November 2019 | Sight&Sound | 19
Armchair activism: Marion Stokes in Matt Wolf’s film about her life and work
Jeremy Deller’s Everybody in the Place
By Matthew Harle
One day in November 1979, midway through
television news coverage of the Iranian hostage
crisis, Marion Stokes, an African-American
civil rights activist, public access television
personality, librarian, communist, community
organiser, early investor in Apple Macintosh and,
crucially, radical TV archivist, switched on her
VCR and started recording. By the time of her
death in December 2012, when the last of her
now extensive rig of VCRs was finally switched
off, she had become a near-recluse and amassed
an archive of more than 70,000 VHS tapes.
Matt Wolf’s new film Recorder: The Marion
Stokes Project (2019) documents her life and work.
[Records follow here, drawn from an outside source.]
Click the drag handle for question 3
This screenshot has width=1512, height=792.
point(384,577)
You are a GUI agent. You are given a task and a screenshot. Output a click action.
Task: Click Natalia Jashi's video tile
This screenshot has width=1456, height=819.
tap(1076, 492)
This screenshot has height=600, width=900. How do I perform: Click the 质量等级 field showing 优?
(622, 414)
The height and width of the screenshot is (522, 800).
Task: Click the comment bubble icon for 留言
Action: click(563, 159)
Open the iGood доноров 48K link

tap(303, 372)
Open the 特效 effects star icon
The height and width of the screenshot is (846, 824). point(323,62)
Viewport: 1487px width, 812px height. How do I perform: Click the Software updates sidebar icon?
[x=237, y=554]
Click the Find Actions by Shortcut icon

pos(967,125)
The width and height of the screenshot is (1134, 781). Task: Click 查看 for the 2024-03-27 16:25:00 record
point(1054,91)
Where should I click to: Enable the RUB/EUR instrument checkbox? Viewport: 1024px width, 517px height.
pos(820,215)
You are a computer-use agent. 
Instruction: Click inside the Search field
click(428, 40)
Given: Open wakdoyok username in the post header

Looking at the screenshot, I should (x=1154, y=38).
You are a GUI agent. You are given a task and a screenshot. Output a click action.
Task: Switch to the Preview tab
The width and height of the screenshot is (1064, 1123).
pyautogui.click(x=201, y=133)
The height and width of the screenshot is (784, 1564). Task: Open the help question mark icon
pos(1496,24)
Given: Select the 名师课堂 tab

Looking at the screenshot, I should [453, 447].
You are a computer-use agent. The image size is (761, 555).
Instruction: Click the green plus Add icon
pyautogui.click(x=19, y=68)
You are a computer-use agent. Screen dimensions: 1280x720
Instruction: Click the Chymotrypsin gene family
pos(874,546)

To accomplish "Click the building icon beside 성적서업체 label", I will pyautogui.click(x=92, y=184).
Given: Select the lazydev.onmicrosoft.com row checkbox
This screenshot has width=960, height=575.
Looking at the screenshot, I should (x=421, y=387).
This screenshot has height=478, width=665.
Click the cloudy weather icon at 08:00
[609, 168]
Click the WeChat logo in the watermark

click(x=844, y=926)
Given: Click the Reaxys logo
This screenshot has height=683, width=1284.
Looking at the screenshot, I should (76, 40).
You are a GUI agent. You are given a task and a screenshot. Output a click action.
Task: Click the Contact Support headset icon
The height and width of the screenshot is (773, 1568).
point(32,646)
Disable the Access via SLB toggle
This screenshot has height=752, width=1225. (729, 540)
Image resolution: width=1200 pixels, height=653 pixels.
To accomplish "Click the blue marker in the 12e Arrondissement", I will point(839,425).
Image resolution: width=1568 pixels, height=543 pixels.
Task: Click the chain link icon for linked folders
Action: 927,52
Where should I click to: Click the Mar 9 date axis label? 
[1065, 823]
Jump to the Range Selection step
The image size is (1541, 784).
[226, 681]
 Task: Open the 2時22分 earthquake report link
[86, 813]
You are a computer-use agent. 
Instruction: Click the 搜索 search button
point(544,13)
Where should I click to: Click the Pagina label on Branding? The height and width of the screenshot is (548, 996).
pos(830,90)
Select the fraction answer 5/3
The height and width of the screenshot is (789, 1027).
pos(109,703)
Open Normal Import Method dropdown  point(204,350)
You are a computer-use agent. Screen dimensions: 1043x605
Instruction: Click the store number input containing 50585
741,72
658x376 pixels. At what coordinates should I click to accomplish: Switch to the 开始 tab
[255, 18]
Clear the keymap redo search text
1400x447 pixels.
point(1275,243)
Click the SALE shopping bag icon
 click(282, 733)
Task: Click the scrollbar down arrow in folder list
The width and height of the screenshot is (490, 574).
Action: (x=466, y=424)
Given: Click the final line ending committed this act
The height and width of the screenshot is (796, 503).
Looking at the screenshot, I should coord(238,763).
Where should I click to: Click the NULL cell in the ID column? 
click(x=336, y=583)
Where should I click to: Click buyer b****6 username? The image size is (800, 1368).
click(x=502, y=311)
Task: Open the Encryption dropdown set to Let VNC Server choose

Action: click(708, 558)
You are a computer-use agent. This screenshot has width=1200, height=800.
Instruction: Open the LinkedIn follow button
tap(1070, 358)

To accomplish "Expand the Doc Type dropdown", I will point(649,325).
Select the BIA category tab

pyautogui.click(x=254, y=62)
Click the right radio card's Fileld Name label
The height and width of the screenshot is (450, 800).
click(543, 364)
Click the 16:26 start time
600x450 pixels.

Stokes was recording what she knew would slip
off the record. As her son Michael Metelits notes,
“Taping these programmes for my mother was a
form of activism – she wanted people to be able to
seek the truth and check facts.” In the 1970s, this
was pure praxis; Stokes was attempting to capture
a process that the theorist Stuart Hall had termed
only a few years earlier “encoding and decoding”
- the encryption of ideological principles into
mass communications as they were transmitted,
mediated and consumed. Stokes, the elderly
archivist-activist, was still campaigning from her
armchair, maintaining an unbroken flow of mass
media, so that each new moral panic around race,
class and culture was laid bare and on the record.
There’s more to glean from the 71,716 tapes
that Stokes stockpiled over the 33 years she was
recording. Now stored at the Internet Archive in
San Francisco, where the collection is gradually
being digitised, the stacks upon stacks of tapes
form a miniature mountain range of VHS – a
rolling landscape of TV time, which brings a vivid
sense of scale to her operation. Viewed en masse,
the collection captures her obsession and deeply
introverted attention to the social world that she
had gradually left behind, but it also represents
an immense sense of duration: the tapes are the
physical manifestation of the ceaseless cultural
production of news media – a sensation not
totally unique to Marion Stokes’s collection.
Just a few years earlier than Stokes’s project, the
artist Mochizuki Masao had begun a smaller
archival venture with Japanese television.
Between 1975-76, Mochizuki systematically
documented a year of Japanese broadcasting,
assembling an archive that in his eyes was to
become truly representative of his nation’s media.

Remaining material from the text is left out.